━━━ Given records

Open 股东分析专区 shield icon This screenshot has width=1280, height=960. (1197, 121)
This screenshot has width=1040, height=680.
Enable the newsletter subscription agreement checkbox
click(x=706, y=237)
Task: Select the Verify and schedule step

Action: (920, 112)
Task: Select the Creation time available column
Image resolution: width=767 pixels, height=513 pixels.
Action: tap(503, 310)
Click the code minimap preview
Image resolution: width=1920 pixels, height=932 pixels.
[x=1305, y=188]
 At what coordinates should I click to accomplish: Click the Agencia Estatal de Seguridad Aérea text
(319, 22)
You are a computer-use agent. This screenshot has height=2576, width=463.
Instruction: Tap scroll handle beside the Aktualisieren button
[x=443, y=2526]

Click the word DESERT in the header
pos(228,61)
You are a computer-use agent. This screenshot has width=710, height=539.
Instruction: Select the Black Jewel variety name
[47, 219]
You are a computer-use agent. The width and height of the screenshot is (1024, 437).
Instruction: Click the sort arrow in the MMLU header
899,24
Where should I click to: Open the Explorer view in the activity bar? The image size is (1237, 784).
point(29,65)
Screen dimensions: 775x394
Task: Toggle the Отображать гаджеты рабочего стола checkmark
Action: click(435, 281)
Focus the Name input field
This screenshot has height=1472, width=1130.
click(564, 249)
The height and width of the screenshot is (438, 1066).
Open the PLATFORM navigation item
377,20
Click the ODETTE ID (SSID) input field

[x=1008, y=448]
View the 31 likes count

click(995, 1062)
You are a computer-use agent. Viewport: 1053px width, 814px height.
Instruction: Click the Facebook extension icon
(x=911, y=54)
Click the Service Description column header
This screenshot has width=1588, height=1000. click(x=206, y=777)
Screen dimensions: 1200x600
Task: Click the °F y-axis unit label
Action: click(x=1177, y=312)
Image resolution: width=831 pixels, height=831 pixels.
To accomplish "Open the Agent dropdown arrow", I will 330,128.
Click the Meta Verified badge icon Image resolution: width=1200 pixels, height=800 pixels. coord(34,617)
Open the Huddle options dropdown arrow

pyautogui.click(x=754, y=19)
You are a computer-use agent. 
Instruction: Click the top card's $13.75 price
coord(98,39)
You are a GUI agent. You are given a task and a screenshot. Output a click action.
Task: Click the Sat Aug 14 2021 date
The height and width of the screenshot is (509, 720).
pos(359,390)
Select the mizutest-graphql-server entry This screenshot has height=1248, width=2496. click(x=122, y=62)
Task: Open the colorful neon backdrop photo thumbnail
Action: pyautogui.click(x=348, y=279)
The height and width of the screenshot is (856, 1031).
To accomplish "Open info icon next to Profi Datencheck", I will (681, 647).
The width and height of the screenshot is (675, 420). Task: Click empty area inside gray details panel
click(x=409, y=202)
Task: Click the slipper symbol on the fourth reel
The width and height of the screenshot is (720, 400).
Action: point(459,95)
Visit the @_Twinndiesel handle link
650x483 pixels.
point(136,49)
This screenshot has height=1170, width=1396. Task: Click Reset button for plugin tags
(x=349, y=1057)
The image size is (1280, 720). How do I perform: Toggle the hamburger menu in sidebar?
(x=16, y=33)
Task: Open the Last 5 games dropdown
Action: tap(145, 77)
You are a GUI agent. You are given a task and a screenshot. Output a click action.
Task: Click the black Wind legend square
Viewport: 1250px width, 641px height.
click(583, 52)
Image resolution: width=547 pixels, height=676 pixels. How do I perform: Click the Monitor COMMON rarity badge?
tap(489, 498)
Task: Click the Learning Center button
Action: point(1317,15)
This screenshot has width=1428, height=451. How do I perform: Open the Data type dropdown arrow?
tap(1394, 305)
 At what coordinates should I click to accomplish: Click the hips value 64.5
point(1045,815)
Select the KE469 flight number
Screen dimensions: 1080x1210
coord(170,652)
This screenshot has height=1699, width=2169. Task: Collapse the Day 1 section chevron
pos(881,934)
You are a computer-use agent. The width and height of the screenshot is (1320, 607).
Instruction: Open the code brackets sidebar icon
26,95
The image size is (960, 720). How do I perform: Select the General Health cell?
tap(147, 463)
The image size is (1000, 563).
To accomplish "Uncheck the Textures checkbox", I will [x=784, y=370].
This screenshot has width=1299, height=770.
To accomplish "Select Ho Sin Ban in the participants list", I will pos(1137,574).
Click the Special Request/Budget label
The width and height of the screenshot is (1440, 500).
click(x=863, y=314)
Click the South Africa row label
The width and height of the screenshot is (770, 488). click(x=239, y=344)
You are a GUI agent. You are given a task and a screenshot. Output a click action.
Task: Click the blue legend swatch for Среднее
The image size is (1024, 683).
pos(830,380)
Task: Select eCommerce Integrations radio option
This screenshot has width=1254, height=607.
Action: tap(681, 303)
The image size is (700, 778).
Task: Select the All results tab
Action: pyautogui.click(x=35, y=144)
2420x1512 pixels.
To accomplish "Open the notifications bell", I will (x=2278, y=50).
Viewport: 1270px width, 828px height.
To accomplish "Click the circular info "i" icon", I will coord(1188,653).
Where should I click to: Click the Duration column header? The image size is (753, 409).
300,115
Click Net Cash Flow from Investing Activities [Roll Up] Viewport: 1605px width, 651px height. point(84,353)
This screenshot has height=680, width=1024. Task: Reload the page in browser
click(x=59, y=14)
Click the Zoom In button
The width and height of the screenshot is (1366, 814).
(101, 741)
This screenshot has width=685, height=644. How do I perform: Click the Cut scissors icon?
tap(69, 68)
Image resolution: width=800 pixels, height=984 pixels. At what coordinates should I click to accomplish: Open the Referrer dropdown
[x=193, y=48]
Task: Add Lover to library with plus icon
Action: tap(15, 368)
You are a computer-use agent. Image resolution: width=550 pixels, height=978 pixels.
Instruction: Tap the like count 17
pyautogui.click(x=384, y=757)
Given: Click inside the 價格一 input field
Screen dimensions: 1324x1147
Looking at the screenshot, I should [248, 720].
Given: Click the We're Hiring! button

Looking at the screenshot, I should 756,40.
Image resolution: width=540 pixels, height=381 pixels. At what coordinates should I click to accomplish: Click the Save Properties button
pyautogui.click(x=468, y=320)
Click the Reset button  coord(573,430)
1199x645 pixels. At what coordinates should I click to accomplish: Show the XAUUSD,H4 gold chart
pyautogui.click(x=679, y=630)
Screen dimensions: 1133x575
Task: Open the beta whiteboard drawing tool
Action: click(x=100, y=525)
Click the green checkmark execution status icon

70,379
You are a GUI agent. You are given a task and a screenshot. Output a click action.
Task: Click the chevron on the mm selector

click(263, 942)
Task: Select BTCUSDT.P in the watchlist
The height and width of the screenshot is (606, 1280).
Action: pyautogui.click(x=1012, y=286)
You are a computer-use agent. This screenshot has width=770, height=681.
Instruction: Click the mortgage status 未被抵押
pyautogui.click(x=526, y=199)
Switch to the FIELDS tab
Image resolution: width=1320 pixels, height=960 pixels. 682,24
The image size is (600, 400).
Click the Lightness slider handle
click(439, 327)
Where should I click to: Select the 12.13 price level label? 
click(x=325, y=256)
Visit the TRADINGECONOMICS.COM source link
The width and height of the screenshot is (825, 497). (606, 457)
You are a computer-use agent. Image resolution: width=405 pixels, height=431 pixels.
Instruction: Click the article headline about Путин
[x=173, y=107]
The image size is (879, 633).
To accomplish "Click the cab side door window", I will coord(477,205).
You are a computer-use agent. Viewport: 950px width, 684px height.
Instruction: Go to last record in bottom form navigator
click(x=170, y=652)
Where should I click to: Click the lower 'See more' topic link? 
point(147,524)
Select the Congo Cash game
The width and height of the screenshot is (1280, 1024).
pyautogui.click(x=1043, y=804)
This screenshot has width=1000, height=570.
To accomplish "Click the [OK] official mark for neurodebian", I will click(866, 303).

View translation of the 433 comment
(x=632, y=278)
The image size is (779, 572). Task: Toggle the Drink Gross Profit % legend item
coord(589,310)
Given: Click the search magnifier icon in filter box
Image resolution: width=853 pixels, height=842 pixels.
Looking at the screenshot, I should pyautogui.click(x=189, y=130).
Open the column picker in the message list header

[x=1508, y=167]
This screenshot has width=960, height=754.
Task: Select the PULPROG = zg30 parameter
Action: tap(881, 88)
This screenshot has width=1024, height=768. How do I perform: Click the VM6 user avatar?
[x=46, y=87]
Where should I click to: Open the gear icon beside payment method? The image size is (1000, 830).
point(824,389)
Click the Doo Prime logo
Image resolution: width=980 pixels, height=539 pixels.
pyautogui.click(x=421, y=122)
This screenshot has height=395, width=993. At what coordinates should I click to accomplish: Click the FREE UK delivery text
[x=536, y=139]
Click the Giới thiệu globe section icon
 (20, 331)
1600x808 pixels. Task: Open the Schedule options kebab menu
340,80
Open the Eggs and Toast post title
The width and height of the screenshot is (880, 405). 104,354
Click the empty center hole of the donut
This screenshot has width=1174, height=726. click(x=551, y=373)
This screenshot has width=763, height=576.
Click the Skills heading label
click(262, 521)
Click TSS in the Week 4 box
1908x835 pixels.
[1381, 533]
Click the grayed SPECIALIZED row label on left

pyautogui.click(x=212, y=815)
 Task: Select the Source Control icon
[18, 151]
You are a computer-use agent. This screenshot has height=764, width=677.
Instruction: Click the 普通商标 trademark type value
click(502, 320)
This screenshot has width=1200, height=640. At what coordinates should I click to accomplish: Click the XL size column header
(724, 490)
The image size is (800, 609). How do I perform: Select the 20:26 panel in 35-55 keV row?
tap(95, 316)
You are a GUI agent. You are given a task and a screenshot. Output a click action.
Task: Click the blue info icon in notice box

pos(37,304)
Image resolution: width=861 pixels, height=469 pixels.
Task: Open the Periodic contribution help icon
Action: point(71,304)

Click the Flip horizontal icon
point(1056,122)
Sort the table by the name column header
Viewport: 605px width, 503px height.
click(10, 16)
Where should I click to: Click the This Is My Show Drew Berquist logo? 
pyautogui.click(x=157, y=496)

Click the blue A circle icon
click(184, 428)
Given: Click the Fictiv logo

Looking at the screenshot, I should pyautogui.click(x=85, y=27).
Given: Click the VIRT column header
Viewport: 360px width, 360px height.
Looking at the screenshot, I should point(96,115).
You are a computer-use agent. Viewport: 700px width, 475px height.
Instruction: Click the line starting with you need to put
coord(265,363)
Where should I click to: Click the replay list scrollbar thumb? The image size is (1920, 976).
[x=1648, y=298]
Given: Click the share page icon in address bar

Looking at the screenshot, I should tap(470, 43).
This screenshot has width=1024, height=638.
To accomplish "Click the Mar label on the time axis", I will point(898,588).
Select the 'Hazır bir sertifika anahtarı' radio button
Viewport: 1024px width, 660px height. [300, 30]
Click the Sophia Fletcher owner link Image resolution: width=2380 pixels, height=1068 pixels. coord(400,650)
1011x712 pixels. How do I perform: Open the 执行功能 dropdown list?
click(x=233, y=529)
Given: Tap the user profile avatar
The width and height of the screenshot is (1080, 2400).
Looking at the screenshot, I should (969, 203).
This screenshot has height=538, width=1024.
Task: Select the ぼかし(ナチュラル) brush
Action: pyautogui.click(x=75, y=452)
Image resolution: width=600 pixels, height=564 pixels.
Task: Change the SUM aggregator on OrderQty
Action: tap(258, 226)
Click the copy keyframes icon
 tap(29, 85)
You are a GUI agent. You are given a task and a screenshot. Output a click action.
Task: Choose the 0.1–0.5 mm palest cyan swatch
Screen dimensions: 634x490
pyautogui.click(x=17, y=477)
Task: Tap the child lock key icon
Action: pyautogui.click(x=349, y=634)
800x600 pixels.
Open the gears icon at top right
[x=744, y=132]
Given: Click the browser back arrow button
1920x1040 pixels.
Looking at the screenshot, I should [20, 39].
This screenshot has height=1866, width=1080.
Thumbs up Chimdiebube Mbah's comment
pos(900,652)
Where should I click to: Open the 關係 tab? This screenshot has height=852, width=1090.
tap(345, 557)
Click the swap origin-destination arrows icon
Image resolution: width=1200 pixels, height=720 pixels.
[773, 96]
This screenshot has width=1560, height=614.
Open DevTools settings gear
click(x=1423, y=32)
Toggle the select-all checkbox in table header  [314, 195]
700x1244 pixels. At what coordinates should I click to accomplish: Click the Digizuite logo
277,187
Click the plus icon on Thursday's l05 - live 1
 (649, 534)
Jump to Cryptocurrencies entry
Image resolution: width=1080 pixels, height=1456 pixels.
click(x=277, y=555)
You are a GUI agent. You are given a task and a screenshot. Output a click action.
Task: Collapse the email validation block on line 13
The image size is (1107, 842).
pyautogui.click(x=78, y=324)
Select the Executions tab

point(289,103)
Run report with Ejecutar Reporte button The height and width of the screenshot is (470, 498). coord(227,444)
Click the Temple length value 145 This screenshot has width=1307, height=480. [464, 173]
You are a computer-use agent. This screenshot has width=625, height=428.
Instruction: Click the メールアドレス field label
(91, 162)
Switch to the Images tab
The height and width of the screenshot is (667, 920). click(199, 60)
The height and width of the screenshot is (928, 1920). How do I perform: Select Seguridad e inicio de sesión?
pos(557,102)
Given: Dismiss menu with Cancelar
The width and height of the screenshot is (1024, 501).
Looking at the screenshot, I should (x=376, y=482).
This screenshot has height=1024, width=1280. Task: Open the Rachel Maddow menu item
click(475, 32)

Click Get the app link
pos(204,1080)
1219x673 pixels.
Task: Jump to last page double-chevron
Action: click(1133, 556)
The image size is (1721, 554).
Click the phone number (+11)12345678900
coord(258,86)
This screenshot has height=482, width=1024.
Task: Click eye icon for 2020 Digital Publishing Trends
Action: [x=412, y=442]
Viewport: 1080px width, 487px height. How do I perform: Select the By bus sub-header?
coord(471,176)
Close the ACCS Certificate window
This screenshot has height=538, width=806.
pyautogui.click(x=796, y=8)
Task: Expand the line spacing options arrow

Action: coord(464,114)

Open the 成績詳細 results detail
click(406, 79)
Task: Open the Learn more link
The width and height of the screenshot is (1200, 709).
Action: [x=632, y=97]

━━━━━━

## What you will do
From the data above, copy out every line with the string "window" in it.

## The answer
To accomplish "Click the cab side door window", I will coord(477,205).
Close the ACCS Certificate window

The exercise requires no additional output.